Don’t Use PSA Velocity as Basis for Biopsy
This is an interesting information from Dr Gerald Chodak from Medscape, regarding PSA velocity. He is the Director, Midwest Prostate and Urology Health Center, Michiana Shores, Indiana.
Hello. I am Dr. Gerald Chodak from Medscape. A recent article was published in the Journal of the National Cancer Institute by Vickers and coworkers that addressed an interesting question: whether the use of prostate-specific antigen (PSA) velocity added useful information in deciding which men should have a prostate biopsy.
Clearly, things have changed greatly since our understanding that no PSA level guarantees the absence of prostate cancer. However, using a dataset from the PCPT [Prostate Cancer Prevention Trial] Vickers and colleagues looked at the men who were in the placebo group. They represent an interesting group of men because all of them were undergoing a biopsy toward the end of the study regardless of whether they clearly had an indication on the basis of their PSA levels.

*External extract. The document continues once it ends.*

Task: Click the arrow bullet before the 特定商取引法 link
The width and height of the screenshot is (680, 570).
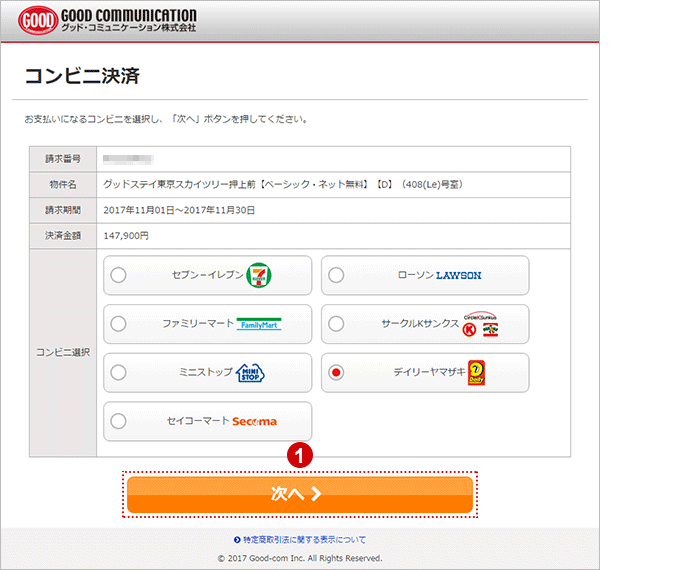Action: tap(236, 540)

The investigators evaluated the data and found that the area under the curve that was generated by adding PSA velocity did not do a significantly better job than other methods, simply by using a cut point of 2.5 or 4 ng/mL. They evaluated different PSA velocities as indicated by recommendations made by the American Urological Association or the National Comprehensive Cancer Network guidelines, and none of the cut points or the PSA velocities used added significant useful information. This has very important implications because the investigators found that indeed, many men did undergo a biopsy without finding cancer, and the problem is that many men are getting unnecessary biopsies if PSA velocity is included in the definition.
The investigators make a very strong case for eliminating PSA velocity as one of the reasons to obtain a biopsy, particularly at low PSA levels (those in the 2.5-ng/mL and lower range). I think this is useful information.
It does have a limitation in that the men who were entered into the PCPT were all at least 55 years of age or older. It is quite possible that PSA velocity could add useful information with younger men, but that would require further investigation that is not covered by this study. The bottom line is that for the time being, the use of PSA velocity does not seem to provide a valid or reliable additive benefit in deciding who has prostate cancer.
The investigators do acknowledge that the ability to predict serious cancers with a PSA velocity of 2 ng/mL is important for identifying very high-risk cancers with long-term risk. However, that is not the question being decided here. The issue comes down to whether there is an added benefit to using PSA velocity in deciding who should have a prostate biopsy, and these data would argue that it does not add useful information.
I look forward to your comments. Thank you.